In Chapters 2 and 3, we present new models and algorithms for simulating multiphase fluid flows under the influence of multiphysical fields, including electric fields and general potential fields. These models are formulated using the phase field method, grounded in fundamental conservation laws and thermodynamic principles. We derive the governing equations and propose efficient numerical schemes for their simulation. The theoretical properties of these new models are analyzed and compared with those of classical models. A series of numerical experiments are provided to demonstrate the effectiveness and accuracy of the proposed methods.

Chapter 4 addresses the simulation of incompressible fluid flows with outflow boundary conditions. We introduce appropriate boundary conditions to properly handle outflow regions and develop unconditionally energy-stable numerical schemes. These schemes are based on a velocity-correction approach to decouple the velocity and pressure fields in the Navier–Stokes equations and incorporate the scalar auxiliary variable (SAV) method to ensure unconditional energy stability. Rigorous proofs of discrete energy stability are pro- vided, and comprehensive numerical experiments are conducted to validate the performance of the proposed methods in comparison with existing approaches.

In Chapter 5, we introduce a novel numerical framework called Functionally Connected Elements (FCE) for solving boundary and initial value problems. This approach constructs general piecewise-defined functions over partitioned domains that satisfy intrinsic C0 and C1 continuity across subdomain interfaces. We further combine the FCE framework with a least squares collocation method to solve a range of linear and nonlinear problems in one and two dimensions.

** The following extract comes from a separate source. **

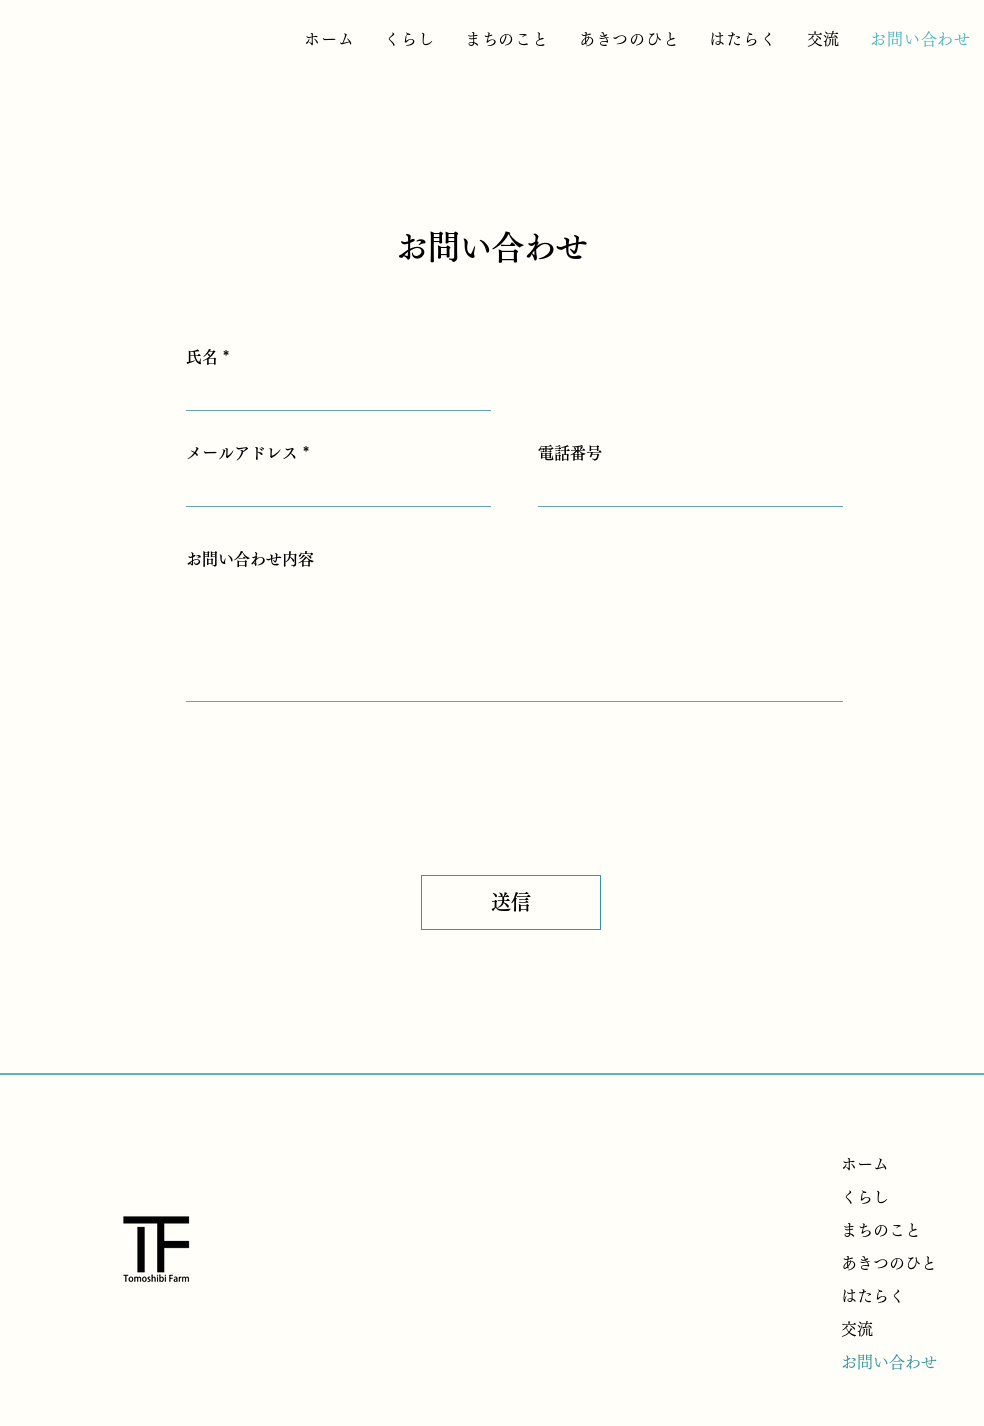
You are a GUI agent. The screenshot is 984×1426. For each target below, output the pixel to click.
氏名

Numerical results are presented to illustrate the accuracy and versatility of the proposed method.

Chapter 6 explores two new neural network-based frameworks for solving PDEs. The first framework is based on Extreme Learning Machines (ELM), for which we propose a novel parameter estimation technique. Numerical experiments show that this approach outperforms traditional methods in both accuracy and efficiency. The second framework, termed the Discontinuous Galerkin Neural Network (DGNN) method, introduces a neural network formulation capable of approximating functions with discontinuities. By coupling this formulation with a collocation-based least-squares method, we develop an efficient solver for hyperbolicconservation laws. Numerical results demonstrate that the DGNN method effectively captures discontinuous features in the solution.